In seno all’art. 32 comma 2 non è previsto un parallelo potere del difensore e dell’imputato alla definizione con condanna, o quantomeno un potere del giudice ex officio di pronunciare  una sentenza di condanna. Alla luce di tali presupposti argomentativi, il giudice rimettente ha riconosciuto la incompatibilità della norma con il principio di contraddittorio nella formazione della prova previsto dall’art. 111 comma 2, che subordina la conclusione del procedimento senza il contraddittorio ed il dibattimento al consenso dell’imputato o alle ipotesi di oggettiva impossibilità. Talaltro il passaggio del procedimento all’ulteriore fase del giudizio comporta la menomazione del principio della ragionevole durata, determinando un ingiustificato allungamento dei tempi di conclusione in procedimenti che potrebbero per la loro entità facilmente trovare sbocco nella fase dell’udienza preliminare. Ed ancora verrebbe leso il principio della parità delle parti, in quanto sarebbe privilegiata la posizione della pubblica accusa, che in tale ipotesi, optando per il rinvio a giudizio, precluderebbe all’imputato minorenne di ottenere una condanna ad una pena ridotta della metà. Secondo la soluzione interpretativa adottata, la norma censurata configgerebbe anche con l’art. 101 comma 2, nella parte in cui il giudice, pur essendo soggetto soltanto alla legge, nulla potrebbe sindacare in merito alla scelta del pm di chiedere il rinvio a giudizio.

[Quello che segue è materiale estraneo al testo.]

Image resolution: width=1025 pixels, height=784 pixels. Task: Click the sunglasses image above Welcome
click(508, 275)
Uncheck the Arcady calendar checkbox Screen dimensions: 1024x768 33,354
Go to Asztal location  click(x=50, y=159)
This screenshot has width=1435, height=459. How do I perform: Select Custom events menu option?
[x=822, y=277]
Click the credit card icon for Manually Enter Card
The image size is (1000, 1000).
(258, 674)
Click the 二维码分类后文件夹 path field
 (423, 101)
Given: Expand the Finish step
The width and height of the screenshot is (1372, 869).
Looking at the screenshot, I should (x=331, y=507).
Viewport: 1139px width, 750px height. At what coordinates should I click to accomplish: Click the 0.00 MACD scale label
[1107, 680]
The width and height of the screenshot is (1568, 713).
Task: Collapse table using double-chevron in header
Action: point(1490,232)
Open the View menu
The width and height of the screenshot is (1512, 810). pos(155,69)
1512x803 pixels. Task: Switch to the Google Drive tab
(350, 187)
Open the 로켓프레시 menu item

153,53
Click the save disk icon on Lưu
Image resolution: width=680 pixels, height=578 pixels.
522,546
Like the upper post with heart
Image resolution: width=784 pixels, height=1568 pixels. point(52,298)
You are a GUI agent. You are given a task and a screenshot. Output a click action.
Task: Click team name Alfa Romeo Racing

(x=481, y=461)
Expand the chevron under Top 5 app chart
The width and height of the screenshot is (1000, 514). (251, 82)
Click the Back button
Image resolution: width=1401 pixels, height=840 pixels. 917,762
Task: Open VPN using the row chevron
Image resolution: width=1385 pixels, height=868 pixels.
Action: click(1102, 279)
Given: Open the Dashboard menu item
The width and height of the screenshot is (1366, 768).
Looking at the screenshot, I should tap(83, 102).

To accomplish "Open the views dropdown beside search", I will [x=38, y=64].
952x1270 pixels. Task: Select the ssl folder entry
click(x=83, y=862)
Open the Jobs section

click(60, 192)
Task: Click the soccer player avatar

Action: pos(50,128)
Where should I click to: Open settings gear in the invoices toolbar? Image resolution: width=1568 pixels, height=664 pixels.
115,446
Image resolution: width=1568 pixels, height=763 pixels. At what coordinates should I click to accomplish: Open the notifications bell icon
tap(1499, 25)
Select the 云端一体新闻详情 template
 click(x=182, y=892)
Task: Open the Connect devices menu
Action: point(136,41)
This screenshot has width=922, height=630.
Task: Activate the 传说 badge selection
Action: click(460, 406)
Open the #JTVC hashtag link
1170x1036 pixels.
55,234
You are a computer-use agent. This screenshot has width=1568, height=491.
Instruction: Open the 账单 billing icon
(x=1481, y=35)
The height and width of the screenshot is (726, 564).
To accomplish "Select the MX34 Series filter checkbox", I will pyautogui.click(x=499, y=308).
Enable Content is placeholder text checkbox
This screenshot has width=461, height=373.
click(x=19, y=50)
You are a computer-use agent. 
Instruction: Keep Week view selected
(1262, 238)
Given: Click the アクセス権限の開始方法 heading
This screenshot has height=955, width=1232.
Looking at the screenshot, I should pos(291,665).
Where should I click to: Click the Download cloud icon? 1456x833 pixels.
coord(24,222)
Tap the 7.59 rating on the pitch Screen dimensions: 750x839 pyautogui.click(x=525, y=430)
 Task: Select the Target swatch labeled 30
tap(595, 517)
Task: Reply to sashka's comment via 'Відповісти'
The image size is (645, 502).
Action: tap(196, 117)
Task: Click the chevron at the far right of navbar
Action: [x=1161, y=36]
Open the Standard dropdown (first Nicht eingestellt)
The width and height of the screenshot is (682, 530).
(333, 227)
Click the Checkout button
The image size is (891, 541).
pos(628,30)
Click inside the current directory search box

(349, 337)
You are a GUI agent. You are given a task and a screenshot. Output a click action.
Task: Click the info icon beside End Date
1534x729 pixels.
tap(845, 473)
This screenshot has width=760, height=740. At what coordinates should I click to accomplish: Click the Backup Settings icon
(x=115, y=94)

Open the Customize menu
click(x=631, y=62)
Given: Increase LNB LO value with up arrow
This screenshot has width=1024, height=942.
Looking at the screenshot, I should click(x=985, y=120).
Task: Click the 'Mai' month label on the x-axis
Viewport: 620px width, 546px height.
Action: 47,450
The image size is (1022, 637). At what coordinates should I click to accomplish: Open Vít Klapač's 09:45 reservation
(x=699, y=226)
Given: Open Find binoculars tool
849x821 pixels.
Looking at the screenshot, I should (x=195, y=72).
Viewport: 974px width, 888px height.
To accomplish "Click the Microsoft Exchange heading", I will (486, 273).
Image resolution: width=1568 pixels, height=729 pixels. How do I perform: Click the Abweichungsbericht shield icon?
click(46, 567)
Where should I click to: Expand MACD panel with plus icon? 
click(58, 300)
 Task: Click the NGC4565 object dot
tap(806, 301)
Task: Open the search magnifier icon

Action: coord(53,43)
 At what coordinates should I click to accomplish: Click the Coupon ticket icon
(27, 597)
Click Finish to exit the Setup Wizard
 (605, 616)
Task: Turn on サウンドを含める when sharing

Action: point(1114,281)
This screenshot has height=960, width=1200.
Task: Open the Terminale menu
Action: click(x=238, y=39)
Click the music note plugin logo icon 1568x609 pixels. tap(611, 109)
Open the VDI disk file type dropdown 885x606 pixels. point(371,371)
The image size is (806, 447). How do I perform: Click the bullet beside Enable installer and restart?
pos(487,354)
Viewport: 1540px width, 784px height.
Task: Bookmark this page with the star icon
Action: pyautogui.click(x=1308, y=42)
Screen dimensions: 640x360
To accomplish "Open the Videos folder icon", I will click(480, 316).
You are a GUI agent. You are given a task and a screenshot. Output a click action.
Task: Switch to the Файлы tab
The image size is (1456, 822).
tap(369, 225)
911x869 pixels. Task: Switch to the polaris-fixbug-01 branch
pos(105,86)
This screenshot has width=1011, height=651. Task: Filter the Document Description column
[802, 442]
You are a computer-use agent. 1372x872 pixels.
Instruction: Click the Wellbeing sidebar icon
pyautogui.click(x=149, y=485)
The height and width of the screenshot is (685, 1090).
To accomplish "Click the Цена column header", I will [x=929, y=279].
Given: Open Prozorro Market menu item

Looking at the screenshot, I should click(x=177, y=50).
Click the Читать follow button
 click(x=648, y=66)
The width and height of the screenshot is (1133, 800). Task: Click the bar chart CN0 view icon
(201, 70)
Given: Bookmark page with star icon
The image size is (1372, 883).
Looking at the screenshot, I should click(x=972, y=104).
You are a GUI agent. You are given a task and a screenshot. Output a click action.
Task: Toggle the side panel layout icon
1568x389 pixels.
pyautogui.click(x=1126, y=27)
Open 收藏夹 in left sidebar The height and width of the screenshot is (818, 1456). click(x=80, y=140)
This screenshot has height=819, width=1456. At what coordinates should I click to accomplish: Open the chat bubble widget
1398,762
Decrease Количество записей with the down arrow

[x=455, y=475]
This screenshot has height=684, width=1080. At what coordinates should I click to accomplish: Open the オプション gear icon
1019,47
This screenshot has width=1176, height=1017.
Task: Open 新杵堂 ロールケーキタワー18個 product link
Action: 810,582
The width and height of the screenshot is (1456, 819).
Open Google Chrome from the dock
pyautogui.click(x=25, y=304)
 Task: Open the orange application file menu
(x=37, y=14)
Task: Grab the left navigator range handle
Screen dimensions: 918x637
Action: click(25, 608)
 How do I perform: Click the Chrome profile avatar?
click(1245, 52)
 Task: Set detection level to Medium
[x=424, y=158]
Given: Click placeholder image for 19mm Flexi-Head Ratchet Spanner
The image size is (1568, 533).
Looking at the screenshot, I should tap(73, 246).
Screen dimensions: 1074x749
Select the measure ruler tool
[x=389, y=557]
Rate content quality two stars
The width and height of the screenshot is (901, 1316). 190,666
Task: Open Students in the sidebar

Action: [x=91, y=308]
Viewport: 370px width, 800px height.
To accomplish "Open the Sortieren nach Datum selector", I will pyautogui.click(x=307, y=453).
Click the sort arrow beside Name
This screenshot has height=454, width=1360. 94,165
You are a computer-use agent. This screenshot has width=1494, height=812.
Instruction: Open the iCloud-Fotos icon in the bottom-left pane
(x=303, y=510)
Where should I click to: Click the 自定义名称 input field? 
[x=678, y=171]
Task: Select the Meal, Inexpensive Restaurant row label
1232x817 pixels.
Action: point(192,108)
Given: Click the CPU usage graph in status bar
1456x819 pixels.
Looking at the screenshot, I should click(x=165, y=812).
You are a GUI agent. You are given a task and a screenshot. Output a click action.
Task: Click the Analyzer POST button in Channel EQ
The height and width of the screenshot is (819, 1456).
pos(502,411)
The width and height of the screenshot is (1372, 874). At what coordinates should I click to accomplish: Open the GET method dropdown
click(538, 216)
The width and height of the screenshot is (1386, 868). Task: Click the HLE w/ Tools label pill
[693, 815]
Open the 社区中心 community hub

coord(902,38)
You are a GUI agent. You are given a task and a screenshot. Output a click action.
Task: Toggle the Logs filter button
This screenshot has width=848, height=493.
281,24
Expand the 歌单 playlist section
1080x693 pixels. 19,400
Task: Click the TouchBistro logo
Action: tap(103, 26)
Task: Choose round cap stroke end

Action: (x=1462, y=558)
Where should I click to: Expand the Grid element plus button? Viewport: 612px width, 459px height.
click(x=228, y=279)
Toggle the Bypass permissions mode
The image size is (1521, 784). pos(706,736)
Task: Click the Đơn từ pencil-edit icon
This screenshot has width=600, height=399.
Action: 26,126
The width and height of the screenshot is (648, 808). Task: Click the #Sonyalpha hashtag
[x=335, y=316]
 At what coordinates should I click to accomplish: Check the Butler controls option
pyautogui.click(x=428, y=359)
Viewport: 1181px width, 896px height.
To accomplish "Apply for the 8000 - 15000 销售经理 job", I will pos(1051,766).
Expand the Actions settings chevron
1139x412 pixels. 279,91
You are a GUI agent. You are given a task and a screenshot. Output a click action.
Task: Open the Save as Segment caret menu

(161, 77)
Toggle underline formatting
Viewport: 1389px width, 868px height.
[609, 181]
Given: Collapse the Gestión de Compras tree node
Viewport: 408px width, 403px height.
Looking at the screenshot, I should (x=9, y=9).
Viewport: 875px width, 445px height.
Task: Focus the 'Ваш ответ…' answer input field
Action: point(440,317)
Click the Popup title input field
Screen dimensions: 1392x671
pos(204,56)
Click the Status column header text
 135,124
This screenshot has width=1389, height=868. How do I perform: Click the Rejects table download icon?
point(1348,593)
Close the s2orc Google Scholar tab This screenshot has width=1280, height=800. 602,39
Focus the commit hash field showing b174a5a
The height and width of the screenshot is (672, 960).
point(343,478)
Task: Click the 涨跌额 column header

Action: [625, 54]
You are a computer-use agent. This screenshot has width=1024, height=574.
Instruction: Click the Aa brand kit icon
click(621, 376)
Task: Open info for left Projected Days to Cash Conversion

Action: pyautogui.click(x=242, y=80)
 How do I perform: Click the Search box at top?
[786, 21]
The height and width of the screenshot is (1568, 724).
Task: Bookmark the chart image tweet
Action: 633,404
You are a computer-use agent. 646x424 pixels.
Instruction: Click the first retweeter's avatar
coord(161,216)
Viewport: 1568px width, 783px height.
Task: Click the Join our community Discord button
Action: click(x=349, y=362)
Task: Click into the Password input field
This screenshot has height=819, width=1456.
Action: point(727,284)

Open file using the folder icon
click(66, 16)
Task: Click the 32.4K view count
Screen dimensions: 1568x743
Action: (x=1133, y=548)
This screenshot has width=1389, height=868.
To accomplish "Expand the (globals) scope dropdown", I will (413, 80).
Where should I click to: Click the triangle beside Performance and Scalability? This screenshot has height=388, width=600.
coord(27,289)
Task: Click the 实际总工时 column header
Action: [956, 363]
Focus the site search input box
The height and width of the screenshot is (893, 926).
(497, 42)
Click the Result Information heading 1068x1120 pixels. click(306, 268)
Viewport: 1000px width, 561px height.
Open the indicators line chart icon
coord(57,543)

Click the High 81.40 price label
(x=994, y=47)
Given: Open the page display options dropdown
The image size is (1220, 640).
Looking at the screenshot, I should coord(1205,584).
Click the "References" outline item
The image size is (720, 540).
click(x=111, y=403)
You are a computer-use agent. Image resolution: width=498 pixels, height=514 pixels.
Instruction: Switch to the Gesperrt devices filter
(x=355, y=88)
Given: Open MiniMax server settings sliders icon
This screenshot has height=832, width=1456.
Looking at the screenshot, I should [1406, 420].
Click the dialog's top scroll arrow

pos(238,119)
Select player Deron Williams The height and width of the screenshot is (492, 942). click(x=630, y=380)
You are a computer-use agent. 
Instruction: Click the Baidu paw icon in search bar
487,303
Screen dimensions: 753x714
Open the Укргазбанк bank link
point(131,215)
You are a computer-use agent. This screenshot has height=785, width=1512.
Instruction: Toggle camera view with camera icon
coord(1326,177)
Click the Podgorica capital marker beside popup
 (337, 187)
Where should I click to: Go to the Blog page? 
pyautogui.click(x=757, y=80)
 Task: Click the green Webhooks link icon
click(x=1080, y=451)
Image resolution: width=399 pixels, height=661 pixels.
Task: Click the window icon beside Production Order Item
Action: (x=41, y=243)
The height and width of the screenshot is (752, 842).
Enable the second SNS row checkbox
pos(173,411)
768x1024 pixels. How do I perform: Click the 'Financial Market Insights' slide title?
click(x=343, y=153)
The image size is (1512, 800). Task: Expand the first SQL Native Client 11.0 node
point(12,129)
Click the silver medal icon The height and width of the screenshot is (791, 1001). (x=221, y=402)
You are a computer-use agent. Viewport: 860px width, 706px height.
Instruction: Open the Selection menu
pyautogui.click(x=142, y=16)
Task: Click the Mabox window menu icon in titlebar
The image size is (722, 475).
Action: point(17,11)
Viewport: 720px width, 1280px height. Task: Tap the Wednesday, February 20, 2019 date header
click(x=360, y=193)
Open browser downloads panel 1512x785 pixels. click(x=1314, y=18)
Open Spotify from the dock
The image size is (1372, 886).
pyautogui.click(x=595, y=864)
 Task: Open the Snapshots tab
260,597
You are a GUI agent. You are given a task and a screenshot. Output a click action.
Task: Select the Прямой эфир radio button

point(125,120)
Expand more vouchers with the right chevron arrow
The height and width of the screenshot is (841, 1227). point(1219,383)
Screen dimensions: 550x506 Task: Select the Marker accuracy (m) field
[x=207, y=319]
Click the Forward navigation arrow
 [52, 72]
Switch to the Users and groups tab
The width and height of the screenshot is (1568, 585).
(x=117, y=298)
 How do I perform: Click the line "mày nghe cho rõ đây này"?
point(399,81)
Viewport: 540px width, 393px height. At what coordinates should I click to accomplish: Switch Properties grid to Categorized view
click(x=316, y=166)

La Corte Costituzionale boccia come inammissibile la questione di legittimità dell’art. 32 comma 2 del d.p.r. 1988/448 per indeterminatezza del petitum, atteso che trattandosi di una questione di legittimità che richiede una pronuncia additiva o manipolativa, non è tracciata la soluzione alternativa. Ed ancora la Corte Costituzionale non accoglie le istanze del rimettente, non rinvenendo, così come prospettato alcuna contraddittorietà tra i principi costituzionali e la norma censurata.